La Coalition C64 rebat les cartes du bras de fer politique. Alors que la marche qu’elle projetait d’organiser suscitait déjà de vives attentes, la plateforme a finalement annoncé son report, invoquant l’appel à l’apaisement lancé par le cardinal Fridolin Ambongo de la CENCO et le révérend André Bokundoa de l’ECC. Un geste présenté comme une ouverture en faveur d’une décrispation du climat politique.
Dans sa déclaration, la C64 affirme également prendre acte de la volonté exprimée par la Présidence de la République d’engager un « dialogue inclusif, apaisé et résolument républicain ». Pour la coalition, cette annonce constitue un signal à mettre à l’épreuve des faits, dans un contexte où les appels au consensus se multiplient face aux tensions persistantes.

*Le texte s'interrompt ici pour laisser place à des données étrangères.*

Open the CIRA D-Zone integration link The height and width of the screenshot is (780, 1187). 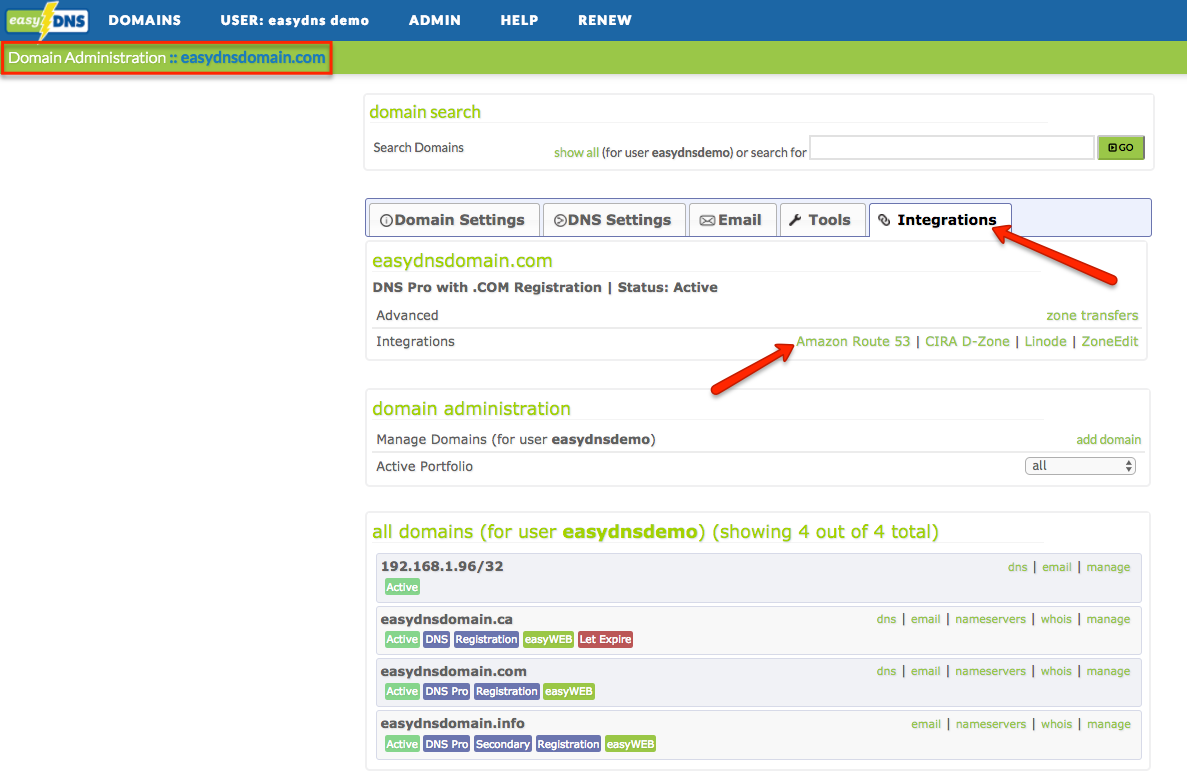967,342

La plateforme insiste toutefois sur le fait que le report de la marche ne traduit ni un recul ni un abandon de ses revendications. Elle accorde au pouvoir un délai courant jusqu’au 15 août 2026 pour convoquer officiellement un dialogue national inclusif et engager des actions concrètes en faveur de la mise en œuvre des engagements annoncés.

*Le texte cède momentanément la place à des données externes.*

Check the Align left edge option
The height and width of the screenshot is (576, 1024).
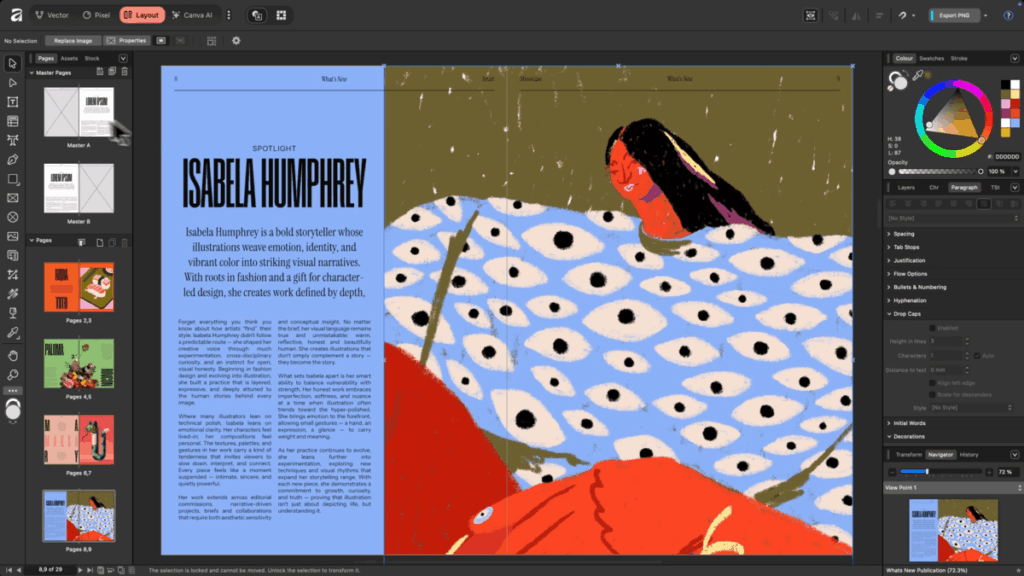point(932,383)
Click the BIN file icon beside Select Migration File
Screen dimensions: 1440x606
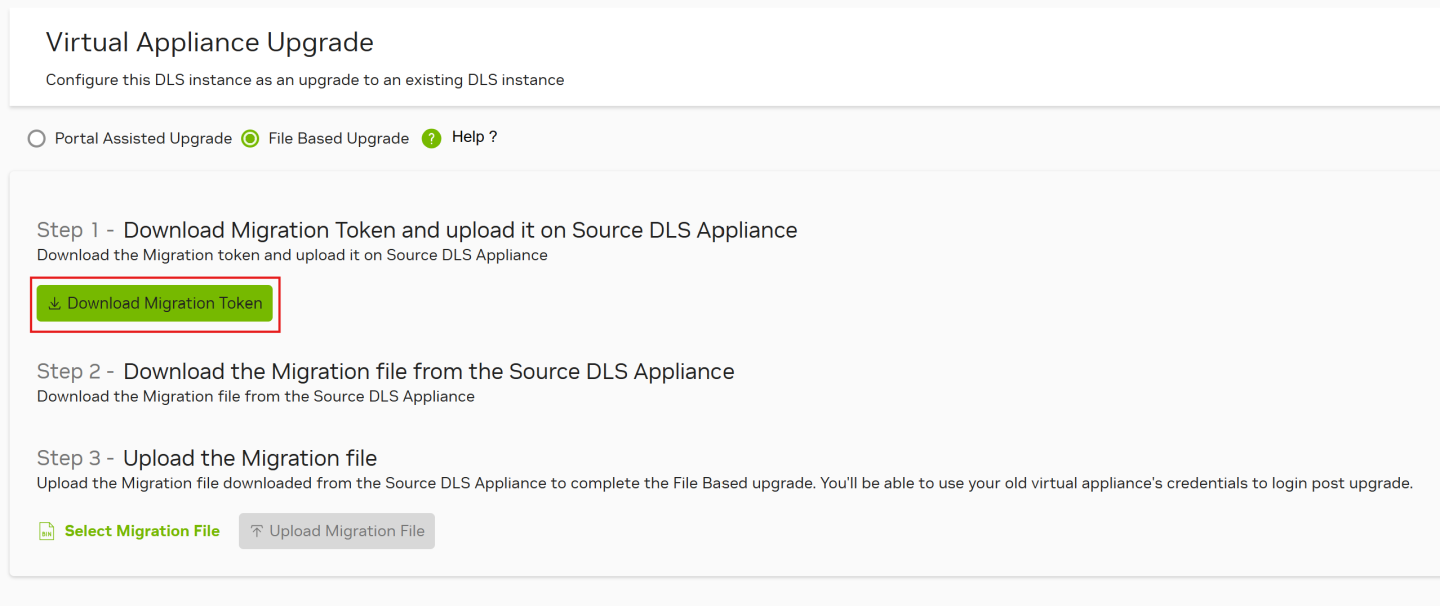coord(46,531)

À l’expiration de cet ultimatum, prévient la C64, l’absence d’avancées substantielles pourrait conduire à la reprise des actions citoyennes. La coalition affirme rester mobilisée et prête à recourir à d’autres formes de pression pour faire aboutir ses revendications, tout en réaffirmant son attachement à des moyens d’action pacifiques.

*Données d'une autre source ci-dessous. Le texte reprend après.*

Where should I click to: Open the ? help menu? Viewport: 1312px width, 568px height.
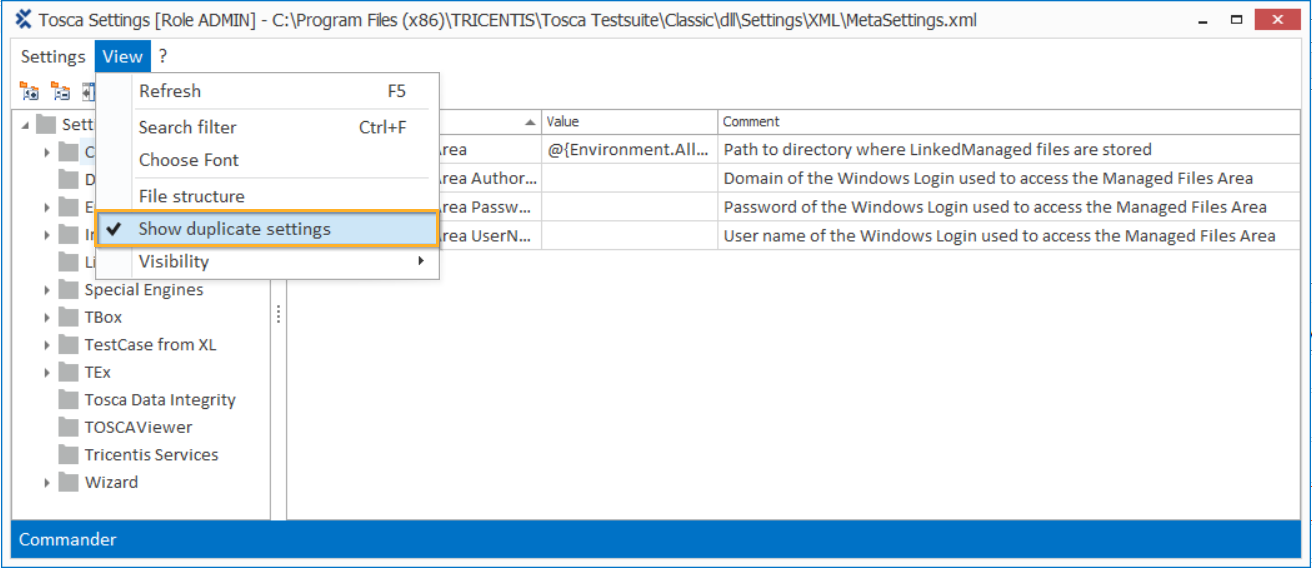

Dans le même élan, la C64 met en garde contre toute initiative susceptible d’alourdir davantage le climat politique. Elle cite notamment une éventuelle promulgation de la loi relative au référendum constitutionnel, estimant qu’une telle décision risquerait de compromettre les efforts de dialogue et de raviver les tensions dans un paysage politique déjà sous haute vigilance.